Menurut K.H. Faqihuddin Abdul Kodir, prinsip kesalingan mubadalah pada dasarnya adalah menekankan pada prinsip kesalingan antara perempuan dan laki-laki dalam kehidupan. Melalui prinsip kesalingan ini, sebagaimana laki-laki yang ingin dihormati pilihannya, diakui keberadaannya, didengar suaranya, serta dipenuhi segala keinginannya, maka berlaku juga bagi perempuan untuk mendapatkan perlakuan yang serupa.
Perspektif mubadalah membuahkan cara pandang yang memanusiakan manusia, baik laki-laki maupun perempuan. Sebuah perspektif yang mengarah terhadap relasi yang setara dan timbal balik dalam kebaikan hidup antara perempuan dan laki-laki untuk mencapai kemaslahatan kehidupan, baik domestik maupun publik.
Perspektif mubadalah mencerminkan suatu keadilan dan kesetaraan dalam relasi antara perempuan dan laki-laki, yang mendorong kerja sama yang partisipatif, adil, serta memberi manfaat bagi keduanya tanpa diskriminatif dalam bentuk apapun. Ruang publik tidak hanya diberikan bagi laki-laki, dan ruang domestik juga tidak hanya dibebankan bagi perempuan saja. Partisipasi keduanya (publik dan domestik), harus diberikan secara adil meskipun dilakukan melalui model, cara, serta pilihan yang berbeda-beda.
Bulan Ramadan Sebagai Pembelajaran Penerapan Prinsip Kesalingan Dalam Keluarga
Dalam hal implementasi prinsip kesalingan dalam keluarga di bulan suci Ramadhan, bagi saya setidaknya ada beberapa aspek yang perlu menjadi pertimbangan dalam kehidupan keluarga. Di antaranya:
Pertama, aspek spiritualitas. Di bulan suci Ramadhan, secara beriringan baik saya dan istri, setidaknya dapat meningkatkan spiritualitas, mendekatkan diri kepada Allah SWT. Dengan adanya ketenangan hati dan pikiran, maka akan dapat berpikir pula secara tenang, sehingga dapat melaksanakan ibadah puasa dengan tenang pula.
Kedua, aspek psikologis. supaya psikologi keluarga tetap terjaga di bulan Ramadan, maka prinsip saling mu’syarah bil ma’ruf senantiasa harus dijaga bahkan ditingkatkan. Hal tersebut dilakukan dengan menjalin hubungan yang baik antara suami dan istri. Pola relasi komunikasi yang dapat digunakan adalah yang dapat membentuk suatu hubungan yang harmonis, dimana baik saya ataupun istri dapat beralih peran (publik/domestik).

## SOAL LATIHAN
a: Dalam kutipan tentang prinsip mubadalah, aspek apa yang disebut pertama untuk penerapan prinsip kesalingan dalam keluarga di bulan Ramadan?
b: Tolong lanjutkan kutipan tentang prinsip mubadalah, mulai dari sesudah kalimat terakhirnya.

## MATERI YANG DIBERIKAN
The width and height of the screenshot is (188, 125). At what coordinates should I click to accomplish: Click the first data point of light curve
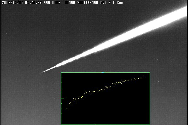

## KUNCI JAWABAN
a: Aspek spiritualitas.

b:
Ketiga, aspek sosiologis. Dalam upaya belajar menghadirkan kemaslahatan dalam keluarga, khususnya di bulan penuh keberkahan ini, dapat dimulai dengan menerapkan konsep maṣlaḥah ta’awun atau saling memberikan bantuan/kontribusi, motivasi atau dukungan antara istri dan suami, serta antara keluarga dengan tetangga atau masyarakat sekitar.
Keempat, aspek ekonomi. Menerapkan konsep kesalingan (mubadalah) di bulan suci Ramadhan menjadi penting. Hal itu mengingat harga-harga kebutuhan pokok yang naik di pasar serta akses pekerjaan yang semakin sulit di masa pandemi Covid-19 seperti sekarang. Dengan berlandaskan mubadalah, maka tidak akan ada kondisi saling menuntut antara satu sama lain, serta saling memahami kondisi masing-masing.
Berdasar uraian singkat tersebut, maka tidak ada alasan untuk memposisikan laki-laki lebih unggul dan menghasilkan relasi subordinasi terhadap perempuan atau sebaliknya. Allah SWT menciptakan perempuan dan laki-laki untuk saling berbagi, bukan untuk saling mendominasi atau mengeksploitasi satu sama lain.
Untuk itu, di bulan suci Ramadhan ini, prinsip kesalingan (mubadalah) perlu ditanamkan, bahwa pekerjaan domestik adalah tanggung jawab bersama, bukan hanya tanggung jawab istri. Selain itu, prinsip kesalingan dalam keluarga di bulan Ramadhan menjadi penting dalam upaya menciptakan keluarga yang maslahat, dengan memperhatikan beberapa aspek seperti spiritual, psikologis, sosial, dan ekonomi.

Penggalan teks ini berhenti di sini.